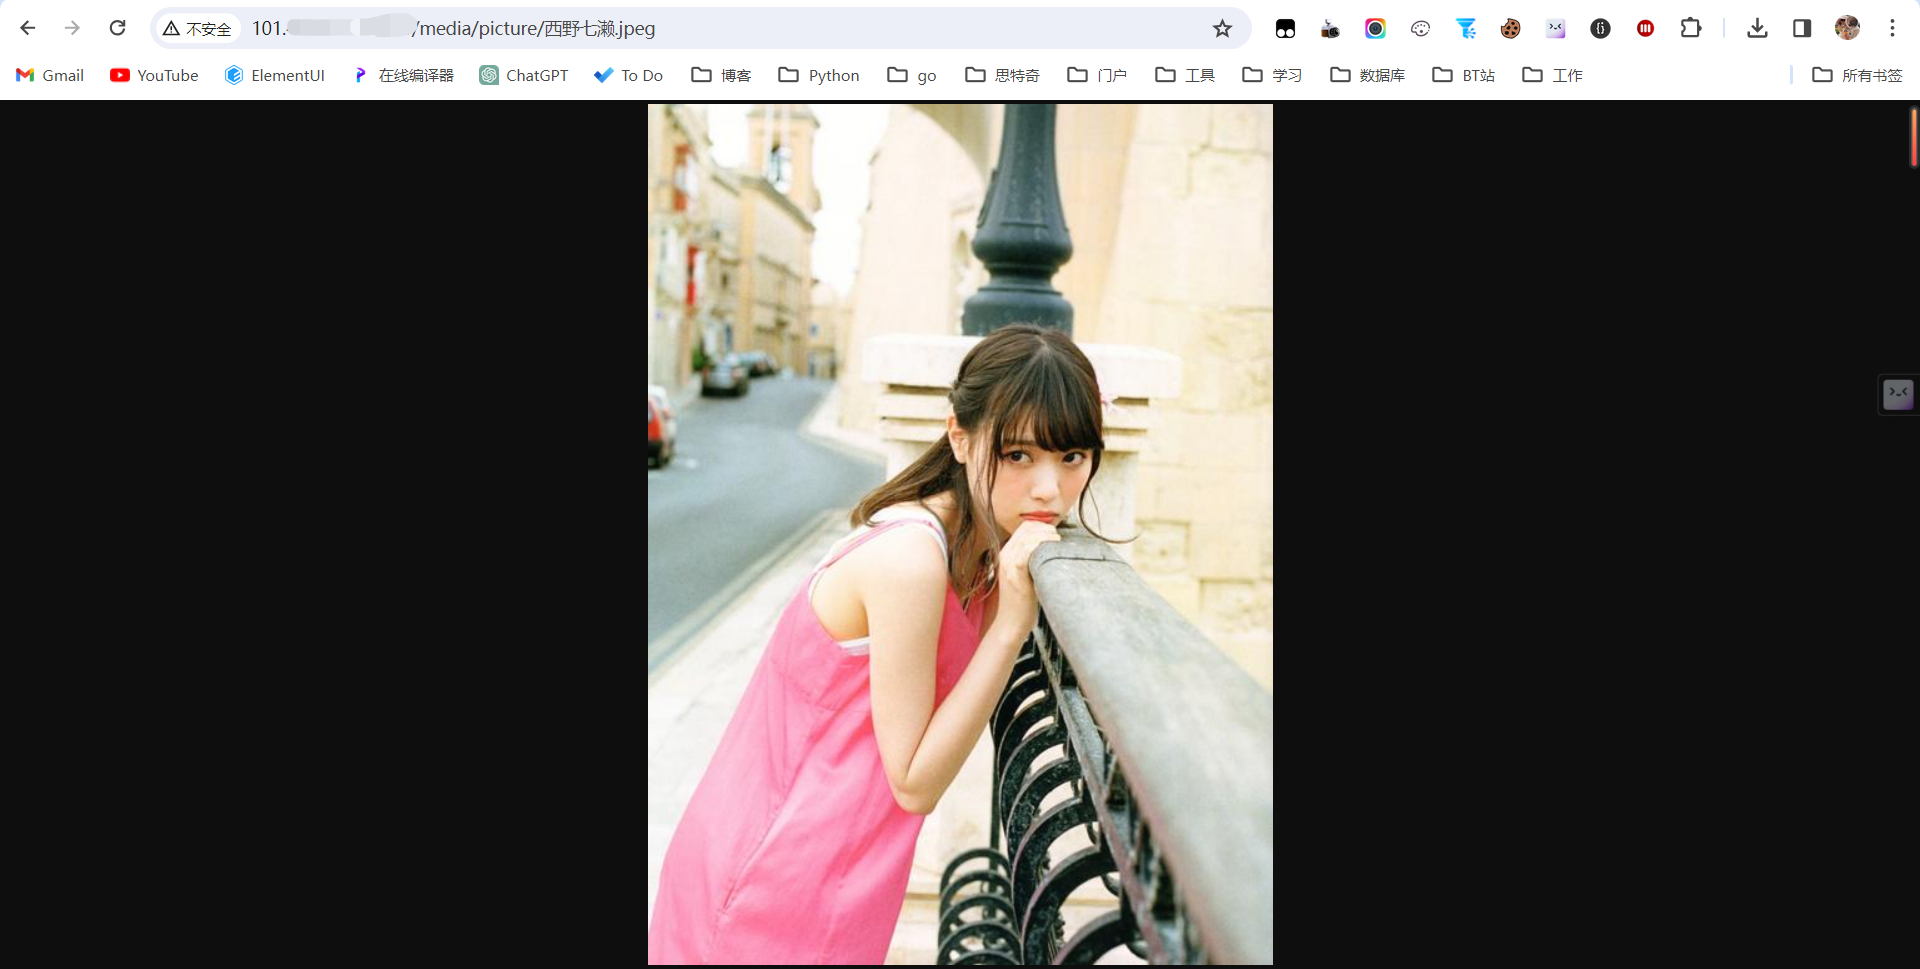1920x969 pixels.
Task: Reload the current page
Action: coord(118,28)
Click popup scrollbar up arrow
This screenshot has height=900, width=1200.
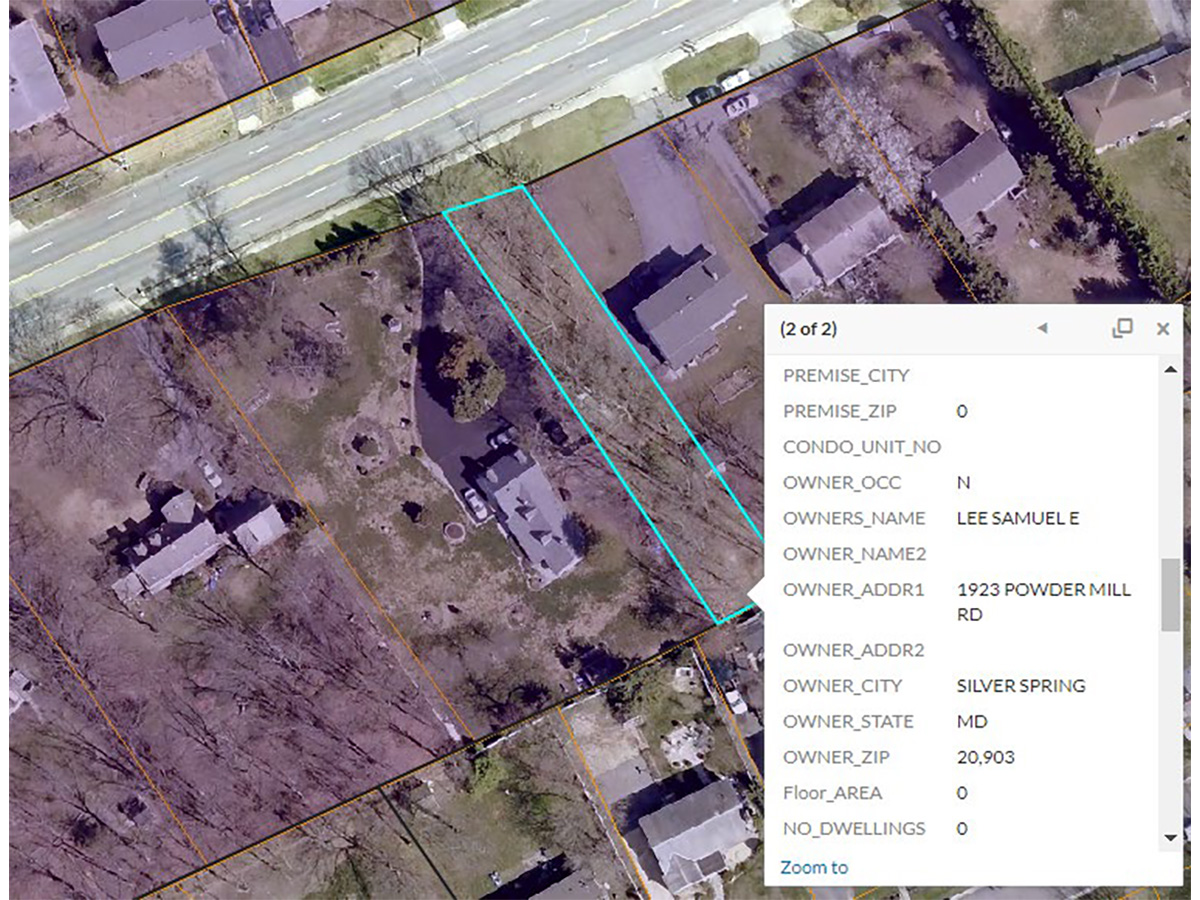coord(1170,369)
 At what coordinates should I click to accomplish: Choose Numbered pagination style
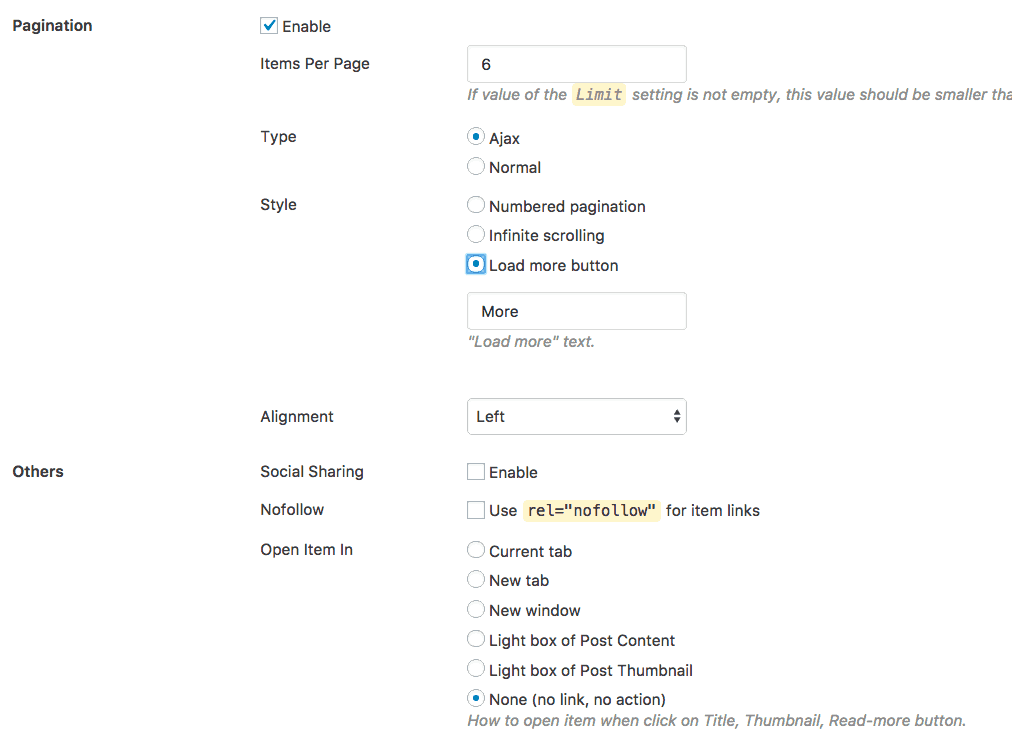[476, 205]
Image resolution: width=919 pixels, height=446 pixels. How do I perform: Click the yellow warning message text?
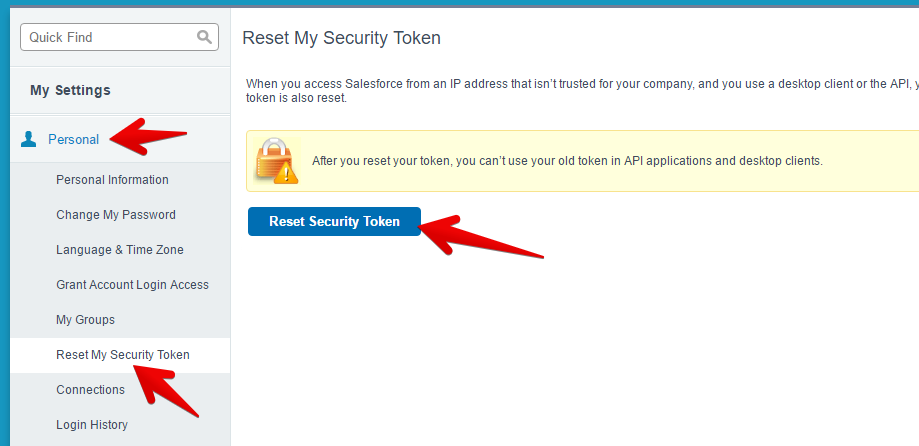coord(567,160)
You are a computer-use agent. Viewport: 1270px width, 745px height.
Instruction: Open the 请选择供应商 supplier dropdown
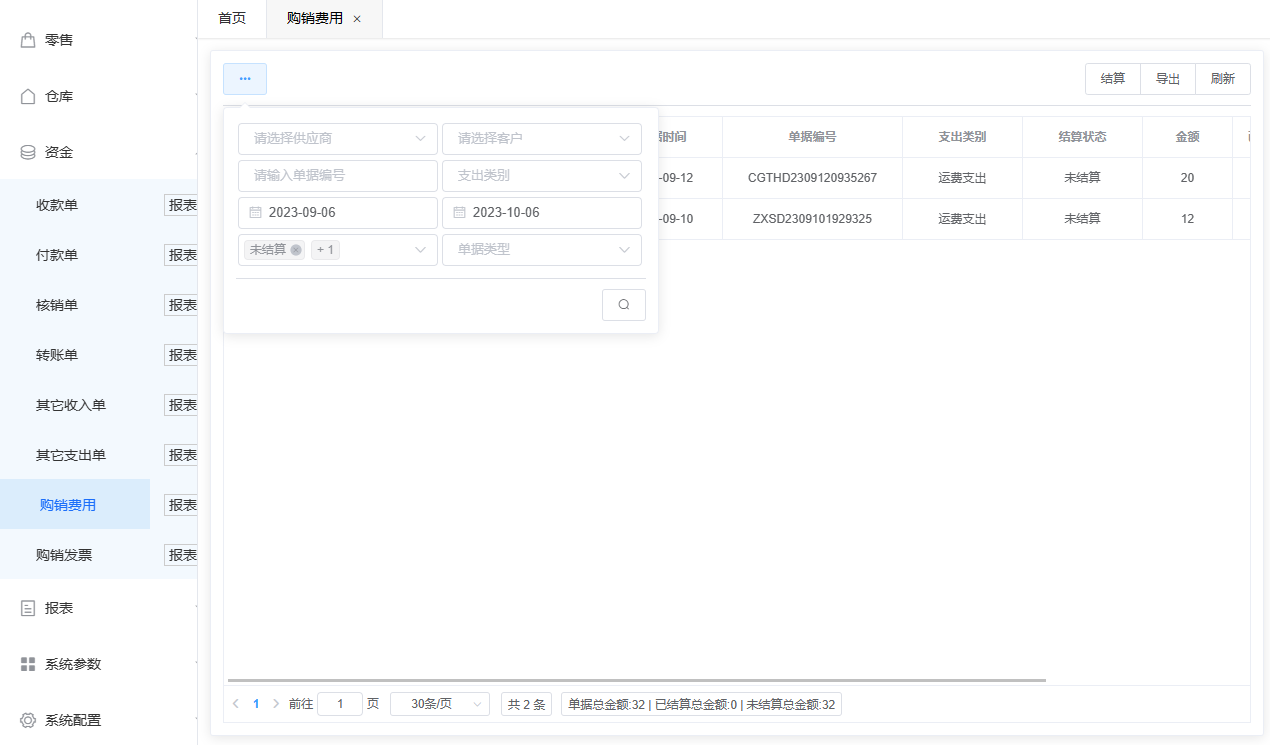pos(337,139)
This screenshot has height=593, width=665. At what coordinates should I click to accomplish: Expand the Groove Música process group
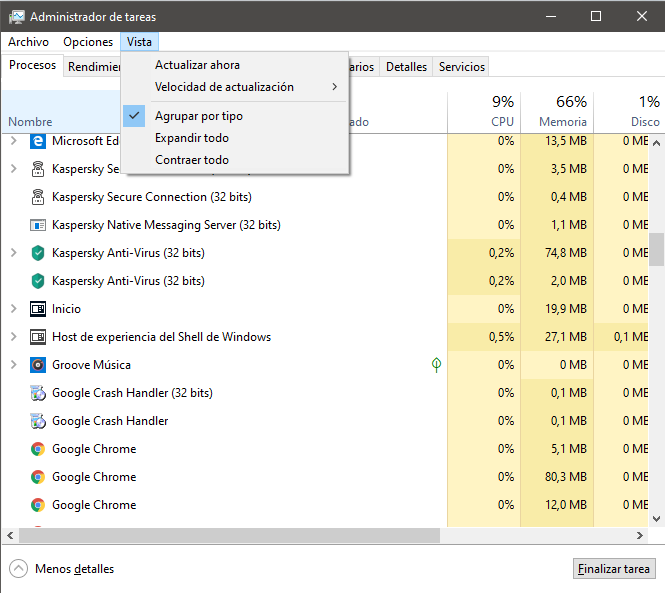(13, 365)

▶ [Required action]: Within the listing above, find the line containing "Click popup scrollbar up arrow", then print it and every line after it exactly, leaving out pictures.

▶ [Answer to this problem]:
Click popup scrollbar up arrow
This screenshot has height=900, width=1200.
coord(1170,369)
 At what coordinates should I click to accomplish: Choose Numbered pagination style
[476, 205]
Image resolution: width=919 pixels, height=446 pixels. How do I perform: Click the yellow warning message text?
coord(567,160)
You are a computer-use agent. Viewport: 1270px width, 745px height.
Instruction: Open the 请选择供应商 supplier dropdown
pos(337,139)
This screenshot has height=593, width=665. At what coordinates should I click to accomplish: Expand the Groove Música process group
(13, 365)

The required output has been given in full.